• Task description:
When you reach the line containing "Click the 77%", stop after it; until then, copy each line of the listing exactly, starting with the first.

• Given records:
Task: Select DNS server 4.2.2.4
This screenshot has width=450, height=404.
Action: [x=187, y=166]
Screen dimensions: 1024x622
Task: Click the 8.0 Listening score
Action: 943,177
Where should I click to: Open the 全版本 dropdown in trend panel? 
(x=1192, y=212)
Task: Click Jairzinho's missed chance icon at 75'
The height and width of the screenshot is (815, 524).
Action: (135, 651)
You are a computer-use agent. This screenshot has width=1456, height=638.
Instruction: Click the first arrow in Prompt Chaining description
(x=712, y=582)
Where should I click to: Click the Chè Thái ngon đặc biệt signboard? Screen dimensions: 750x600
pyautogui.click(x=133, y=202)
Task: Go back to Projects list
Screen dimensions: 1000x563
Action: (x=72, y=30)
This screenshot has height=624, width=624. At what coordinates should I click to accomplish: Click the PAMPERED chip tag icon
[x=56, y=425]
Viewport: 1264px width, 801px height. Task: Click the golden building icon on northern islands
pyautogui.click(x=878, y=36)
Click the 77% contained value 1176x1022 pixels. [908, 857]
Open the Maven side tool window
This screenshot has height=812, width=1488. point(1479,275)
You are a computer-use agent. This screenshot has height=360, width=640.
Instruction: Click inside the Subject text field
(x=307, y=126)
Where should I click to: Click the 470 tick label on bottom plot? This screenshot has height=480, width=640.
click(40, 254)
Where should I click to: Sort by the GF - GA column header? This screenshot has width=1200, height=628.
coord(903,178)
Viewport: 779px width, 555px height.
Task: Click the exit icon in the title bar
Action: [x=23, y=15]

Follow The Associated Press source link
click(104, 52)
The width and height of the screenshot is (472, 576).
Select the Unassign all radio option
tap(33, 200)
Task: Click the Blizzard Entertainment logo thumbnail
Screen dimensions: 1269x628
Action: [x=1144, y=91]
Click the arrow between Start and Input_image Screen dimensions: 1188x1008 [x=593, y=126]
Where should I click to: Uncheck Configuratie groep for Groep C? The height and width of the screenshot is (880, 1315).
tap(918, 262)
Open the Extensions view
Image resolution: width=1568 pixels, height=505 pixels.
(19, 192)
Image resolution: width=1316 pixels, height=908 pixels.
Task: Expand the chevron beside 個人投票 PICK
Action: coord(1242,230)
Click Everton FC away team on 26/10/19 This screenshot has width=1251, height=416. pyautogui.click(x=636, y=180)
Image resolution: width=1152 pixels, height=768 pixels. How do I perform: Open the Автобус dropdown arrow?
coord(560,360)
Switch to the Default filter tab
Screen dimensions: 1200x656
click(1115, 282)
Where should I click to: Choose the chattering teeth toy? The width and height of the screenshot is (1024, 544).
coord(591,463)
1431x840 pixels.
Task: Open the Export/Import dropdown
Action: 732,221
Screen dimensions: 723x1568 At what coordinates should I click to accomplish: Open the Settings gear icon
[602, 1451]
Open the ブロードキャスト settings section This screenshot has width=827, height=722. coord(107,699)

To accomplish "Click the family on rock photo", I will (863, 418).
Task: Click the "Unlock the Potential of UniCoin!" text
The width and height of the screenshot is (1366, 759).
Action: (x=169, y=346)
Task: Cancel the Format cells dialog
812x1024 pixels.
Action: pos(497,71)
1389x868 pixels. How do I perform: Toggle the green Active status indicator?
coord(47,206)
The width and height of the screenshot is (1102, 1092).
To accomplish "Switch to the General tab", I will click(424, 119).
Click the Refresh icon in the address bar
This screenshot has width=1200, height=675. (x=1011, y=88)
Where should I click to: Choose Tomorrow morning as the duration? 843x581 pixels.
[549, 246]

• Task solution:
Task: Select DNS server 4.2.2.4
This screenshot has width=450, height=404.
Action: [x=187, y=166]
Screen dimensions: 1024x622
Task: Click the 8.0 Listening score
Action: 943,177
Where should I click to: Open the 全版本 dropdown in trend panel? 
(x=1192, y=212)
Task: Click Jairzinho's missed chance icon at 75'
The height and width of the screenshot is (815, 524).
Action: (135, 651)
You are a computer-use agent. This screenshot has width=1456, height=638.
Instruction: Click the first arrow in Prompt Chaining description
(x=712, y=582)
Where should I click to: Click the Chè Thái ngon đặc biệt signboard? Screen dimensions: 750x600
pyautogui.click(x=133, y=202)
Task: Go back to Projects list
Screen dimensions: 1000x563
Action: (x=72, y=30)
This screenshot has height=624, width=624. At what coordinates should I click to accomplish: Click the PAMPERED chip tag icon
[x=56, y=425]
Viewport: 1264px width, 801px height. Task: Click the golden building icon on northern islands
pyautogui.click(x=878, y=36)
Click the 77% contained value 1176x1022 pixels. [908, 857]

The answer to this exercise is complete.